The Miners trailed 7-0 after the Copper Kings scored with 5:16 left in the first quarter, but the Miners answered that score on their first possession. Lukas Nelson scored on a 16-yard run. The extra point try failed and Negaunee trailed, 7-6.

Methodically advancing down the field behind its big offensive linemen paving a path through the Calumet defense, the Miners punched in the go-ahead touchdown on Nelson’s one-yard burst. Negaunee added what would prove to be the crucial two-point conversion for a 14-7 lead.

But the Copper Kings answered with a “Hail Mary” pass to the end zone with less than a minute left in the first half. But they missed the extra point, and Negaunee still held a narrow 14-13 lead at the half.
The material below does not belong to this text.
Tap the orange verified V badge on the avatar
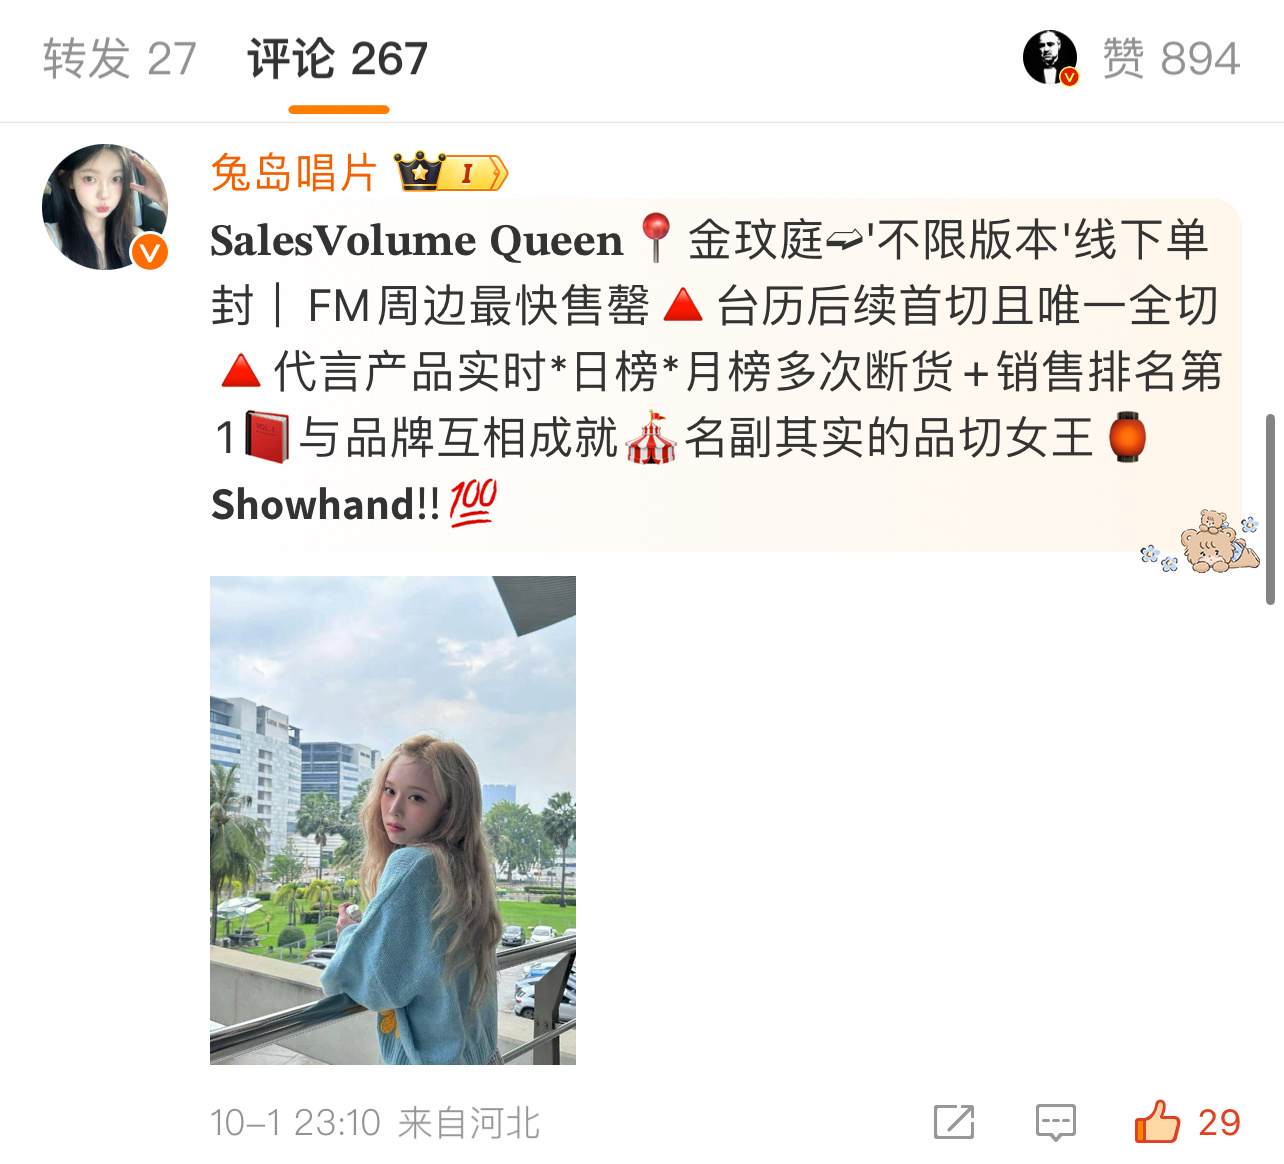150,252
Calumet reclaimed the lead 19-14 in the third quarter after a failed two-point conversion.Parker Cain recovered a Copper Kings fumble, the only turuover in the game, and the Miners capitalized on it for the winning score when quarterback Gerald Johnson hooked up with 6-foot-5 Eli Luokkala streaking down the middle of the field for the winning touchdown.
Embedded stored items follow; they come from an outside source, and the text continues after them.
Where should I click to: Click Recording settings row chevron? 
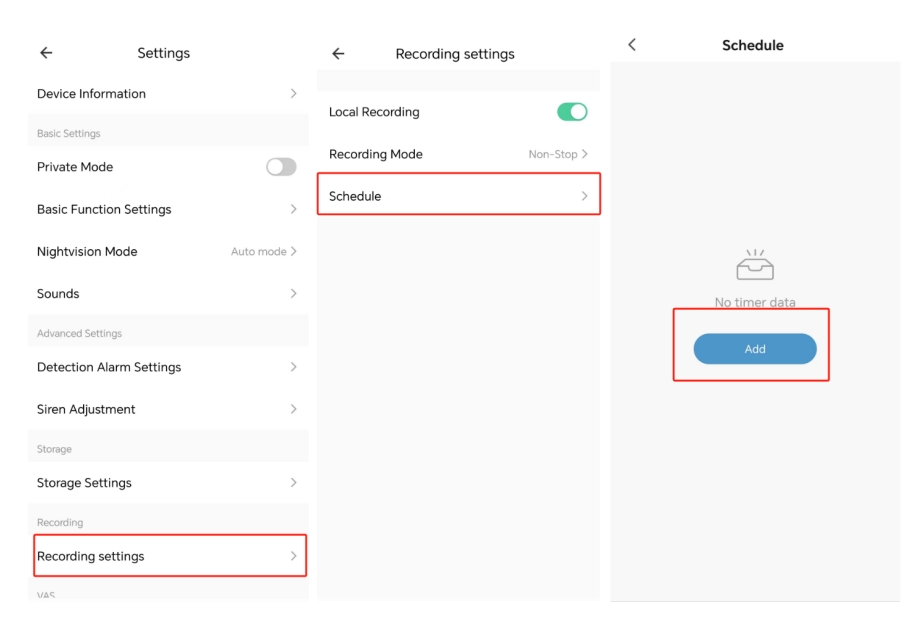coord(293,556)
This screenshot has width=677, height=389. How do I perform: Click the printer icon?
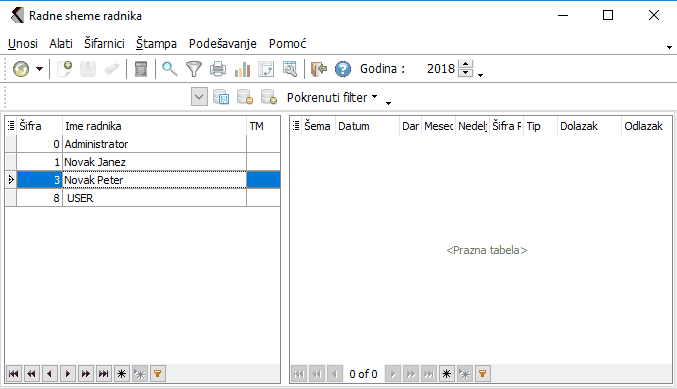(x=218, y=69)
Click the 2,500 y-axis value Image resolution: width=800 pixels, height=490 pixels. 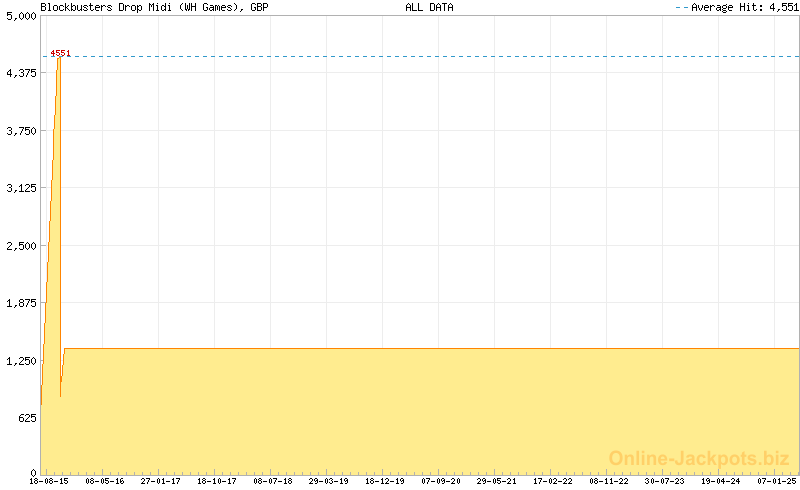click(21, 245)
“They have some big boys, and they like to run the ball a lot,” Tunney said. “Grayling’s field is in good shape according to Tunney, primarily because the weather has been unseasonably mild for this time of year.
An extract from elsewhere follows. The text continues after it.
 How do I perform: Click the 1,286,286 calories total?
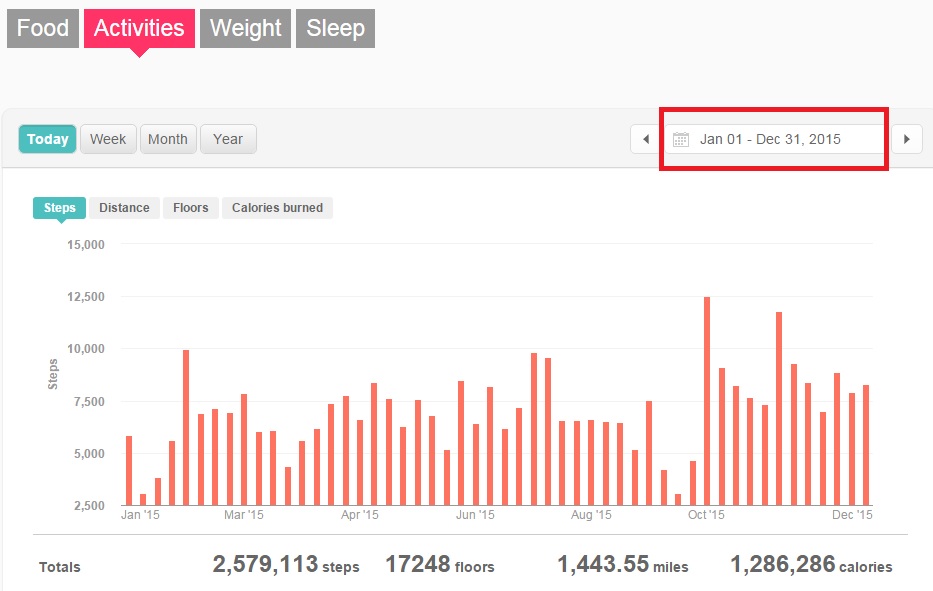click(811, 565)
“Field looks good,” Tunney added. “Our grounds crew have been working hard. They started painting it today (Wednesday). We’ve been mostly on the practice field.

“It’s been in good shape all year. We didn’t have any rainy, muddy days. I think the field will be in good shape. There’s a couple spots that we’ll touch up.”We’ll have a couple sideline heaters. One of our player’s dads has a good hookup with the propane company. He contacted me right away when we found out when we’d be playing. It’ll be good to have as a resource. We’ll have one for Nagaunee, too.

“Grayling has the ability offensively to spread things out a little more with Hunter Ventline having a good year throwing the ball, and good footing will certainly help the running game.

Tunner likes the Vikings’ offense because of its ability to adapt. They are more than willing to run the ball 50 times if they have to.It was learned Wednesday that spectators will be permitted for Saturday’s game. Each player will be allotted four tickets, and the MHSAA has set a cap of 125 people.